Amizade Estelar

“Nós éramos amigos e nos tornamos estranhos um para o outro. Mas está bem que seja assim, e não vamos nos ocultar e obscurecer isto, como se fosse motivo de vergonha. Somos dois barcos que possuem, cada qual, seu objetivo e seu caminho; podemos nos cruzar e celebrar juntos uma festa, como já fizemos — e os bons navios ficaram placidamente no mesmo porto e sob o mesmo sol, parecendo haver chegado a seu destino e ter tido um só destino. Mas então a todo-poderosa força de nossa missão nos afastou novamente, em direção a mares e quadrantes diversos, e talvez nunca mais nos vejamos de novo — ou talvez nos vejamos, sim, mas sem nos reconhecermos: os diferentes mares e sóis nos modificaram! Que tenhamos de nos tornar estranhos um para o outro é a lei acima de nós: justamente por isso devemos nos tornar também mais veneráveis um para o outro! Justamente por isso deve-se tornar mais sagrado o pensamento de nossa antiga amizade! Existe provavelmente uma enorme curva invisível, uma órbita estelar em que nossas tão diversas trilhas e metas estejam incluídas como pequenos trajetos — elevemo-nos a esse pensamento! Mas nossa vida é muito breve e nossa vista muito fraca, para podermos ser mais que amigos no sentido dessa elevada possibilidade. — E assim vamos crer em nossa amizade estelar, ainda que tenhamos de ser inimigos na Terra.”

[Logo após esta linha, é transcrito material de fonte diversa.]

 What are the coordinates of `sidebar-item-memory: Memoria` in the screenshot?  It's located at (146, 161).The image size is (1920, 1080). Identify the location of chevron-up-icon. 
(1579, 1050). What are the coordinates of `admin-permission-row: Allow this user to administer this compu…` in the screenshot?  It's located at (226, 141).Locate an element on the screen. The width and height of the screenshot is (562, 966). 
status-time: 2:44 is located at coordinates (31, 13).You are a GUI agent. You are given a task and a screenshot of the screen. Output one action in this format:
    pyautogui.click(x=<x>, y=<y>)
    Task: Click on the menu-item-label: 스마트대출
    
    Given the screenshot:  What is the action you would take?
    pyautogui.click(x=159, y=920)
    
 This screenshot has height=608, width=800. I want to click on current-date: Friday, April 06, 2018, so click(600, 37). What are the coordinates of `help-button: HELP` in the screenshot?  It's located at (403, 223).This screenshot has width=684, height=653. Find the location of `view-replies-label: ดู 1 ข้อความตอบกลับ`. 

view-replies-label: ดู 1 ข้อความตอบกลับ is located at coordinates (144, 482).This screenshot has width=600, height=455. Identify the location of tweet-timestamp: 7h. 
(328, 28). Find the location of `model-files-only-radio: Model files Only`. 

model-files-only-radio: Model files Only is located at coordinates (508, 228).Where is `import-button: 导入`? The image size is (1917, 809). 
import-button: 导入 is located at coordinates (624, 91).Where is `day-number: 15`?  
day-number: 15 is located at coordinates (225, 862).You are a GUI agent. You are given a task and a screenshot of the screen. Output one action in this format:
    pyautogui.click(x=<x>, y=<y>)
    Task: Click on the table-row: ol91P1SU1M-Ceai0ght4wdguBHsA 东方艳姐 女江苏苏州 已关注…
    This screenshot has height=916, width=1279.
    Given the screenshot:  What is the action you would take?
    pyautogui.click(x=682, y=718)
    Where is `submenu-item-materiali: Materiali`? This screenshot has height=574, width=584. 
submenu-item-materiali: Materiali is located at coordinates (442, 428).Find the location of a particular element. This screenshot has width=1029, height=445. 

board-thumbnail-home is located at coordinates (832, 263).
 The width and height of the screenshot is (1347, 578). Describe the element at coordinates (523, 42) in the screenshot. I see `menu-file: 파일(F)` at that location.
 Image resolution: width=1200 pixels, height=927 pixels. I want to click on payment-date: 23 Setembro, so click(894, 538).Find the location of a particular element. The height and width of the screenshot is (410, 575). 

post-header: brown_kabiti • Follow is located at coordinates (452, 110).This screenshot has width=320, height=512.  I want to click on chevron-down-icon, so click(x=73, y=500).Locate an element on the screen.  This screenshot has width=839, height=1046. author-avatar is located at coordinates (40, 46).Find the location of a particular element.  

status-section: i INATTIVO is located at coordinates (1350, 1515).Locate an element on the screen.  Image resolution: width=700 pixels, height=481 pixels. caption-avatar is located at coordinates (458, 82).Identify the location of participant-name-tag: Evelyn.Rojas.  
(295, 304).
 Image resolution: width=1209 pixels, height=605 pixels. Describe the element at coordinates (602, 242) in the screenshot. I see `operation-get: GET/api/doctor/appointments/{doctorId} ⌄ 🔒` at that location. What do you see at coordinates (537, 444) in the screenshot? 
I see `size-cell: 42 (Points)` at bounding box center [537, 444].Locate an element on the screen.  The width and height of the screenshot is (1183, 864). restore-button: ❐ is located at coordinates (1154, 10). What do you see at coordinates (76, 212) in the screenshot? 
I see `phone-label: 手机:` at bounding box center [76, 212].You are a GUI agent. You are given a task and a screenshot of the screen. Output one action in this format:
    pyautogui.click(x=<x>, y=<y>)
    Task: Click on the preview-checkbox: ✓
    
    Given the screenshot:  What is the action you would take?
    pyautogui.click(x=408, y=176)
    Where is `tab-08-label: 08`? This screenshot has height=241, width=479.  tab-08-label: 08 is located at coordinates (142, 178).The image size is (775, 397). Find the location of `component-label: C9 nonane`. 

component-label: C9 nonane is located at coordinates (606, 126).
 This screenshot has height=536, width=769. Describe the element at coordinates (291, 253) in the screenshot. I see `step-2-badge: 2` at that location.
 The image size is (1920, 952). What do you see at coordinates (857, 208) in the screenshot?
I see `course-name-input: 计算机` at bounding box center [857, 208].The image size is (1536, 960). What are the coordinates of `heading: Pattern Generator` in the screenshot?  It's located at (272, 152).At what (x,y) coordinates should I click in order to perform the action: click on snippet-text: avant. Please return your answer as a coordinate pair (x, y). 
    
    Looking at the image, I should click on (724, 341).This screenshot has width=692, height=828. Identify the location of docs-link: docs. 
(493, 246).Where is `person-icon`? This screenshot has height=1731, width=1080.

Fonte: Friedrich Wilhelm Nietzsche, in “A Gaia Ciência” – aforismo 279 / Editora Companhia das Letras, 2011 –

Imagem: La Reconnaissance infinie (1963) de René Magritte (reprodução)


Friedrich Nietzsche (1844–1900) foi um filósofo, filólogo, crítico cultural, poeta e compositor prussiano do século XIX, nascido na atual Alemanha. Escreveu vários textos criticando a religião, a moral, a cultura contemporânea, filosofia e ciência, exibindo uma predileção por metáfora, ironia e aforismo.